I am now eighty-eight years old; my husband is ninety-three. We have crossed the threshold into late old age. That threshold came late for us. Both of us were active and freely mobile until the fall of 2024. The change came suddenly when Bill slipped and fell in the bathroom. Fortunately, nothing was broken, but the strain of getting him up and into bed aggravated other issues that resulted in multiple trips to the Emergency Room at the hospital near us, the need for a walker and eventually two surgeries. He was barely moving for quite a while, but is now much, much better. He can take short walks with the help of a cane, can drive again, run errands and shop for groceries, which he likes to do.
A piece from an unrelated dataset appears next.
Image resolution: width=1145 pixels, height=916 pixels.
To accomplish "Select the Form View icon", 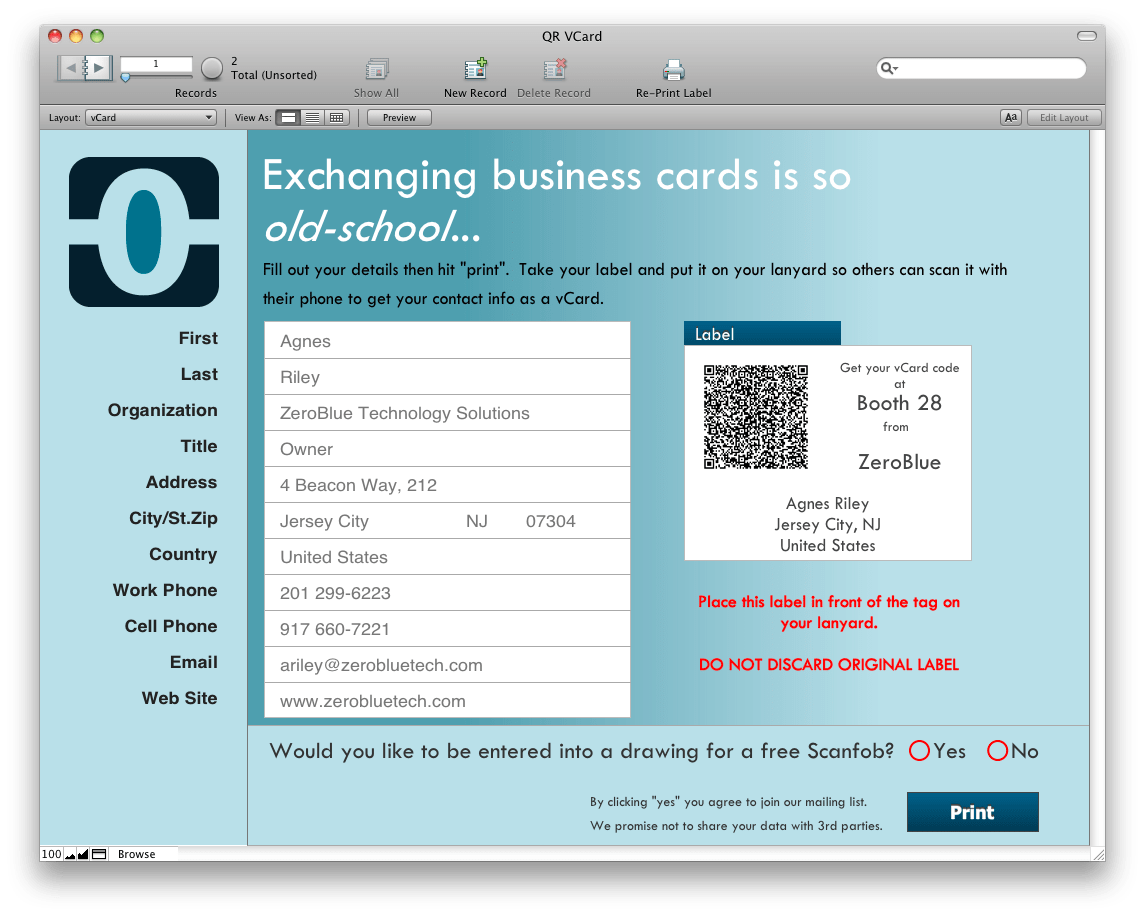I will coord(288,117).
My own life-changing event occurred this last fall. I had been having back pain for several years, which I assumed was muscle-related. Physical therapy and on-going therapeutic exercises didn’t really help, but I thought I would just have to keep working harder at them. I kept gardening and working on yard projects, pushing through the pain with no thought that I was actually damaging my back. Then one morning last September I was wakened by intense pain in my lower back. I could barely move. Bill helped me out of bed and into a chair. I phoned my doctor and was able to get in that morning. She prescribed pain medication, ordered an X-ray followed by an MRI, which revealed arthritis in my spine—stenosis as well as a small fracture in the lumbar region of my back. I am much better now. I am no longer in constant pain, and I have regained some mobility. I can drive again and can walk short distances using a roller walker. However, yard and house projects are no more, which is frustrating, but also a relief. I do tend to get stubbornly obsessive about things I want to accomplish.
So now the emergency part of Bill’s and my crossing the threshold into very late old age is over, at least for now. We are in the process of re-grouping, establishing new routines, learning what we need to know and do to negotiate as best we can this epoch in our lives. And for me, that means getting back to writing on this weblog.
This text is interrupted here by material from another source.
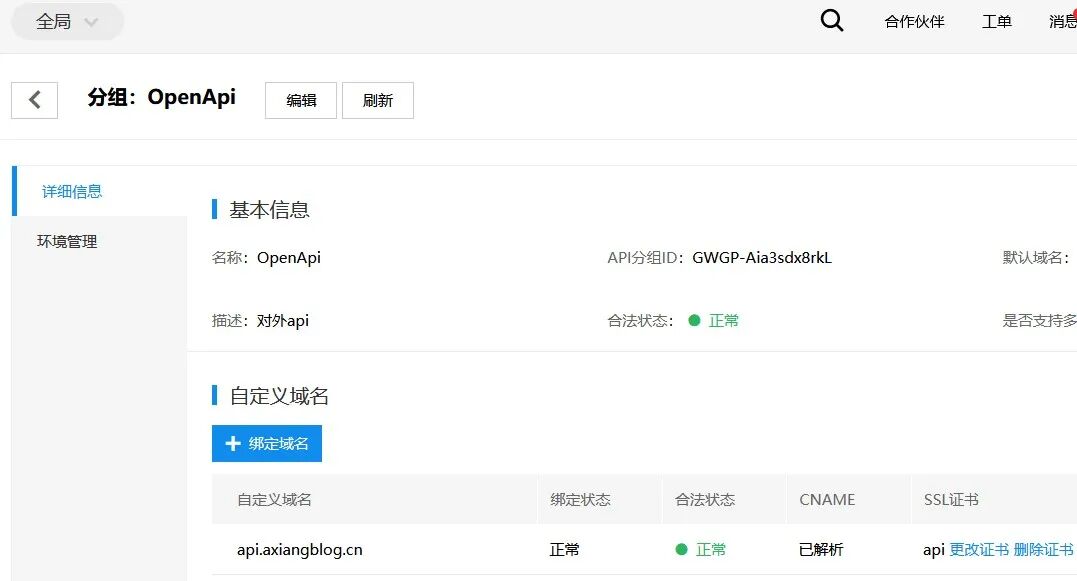This screenshot has height=581, width=1077.
Task: Click the 更改证书 link
Action: pos(981,549)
I have pulled deeply into my personal life in recent years. I stayed in contact with family and close friends, but the only writing I wanted to do was in my private journal, something I do each morning as I drink a mug of tea and eat an English muffin before getting dressed and starting the rest of the day. I occasionally thought about writing something for my website or Facebook, but each time there was a deep No, a pulling back, a need for retreat, for silence. But that time seems to be over now. There is a desire to expand my personal world again, and I feel the need to write words that are not just for myself, words that other people will read, which is a very different discipline from writing in my private journal.
And so, I am setting myself the goal of writing here in this online journal once a month. Whether I shall be able to meet that goal I don’t know. Life is too iffy to say a stubborn, “I will do this,” the way I did while writing my books. But I shall aim for it, hope that I’m able to meet that goal.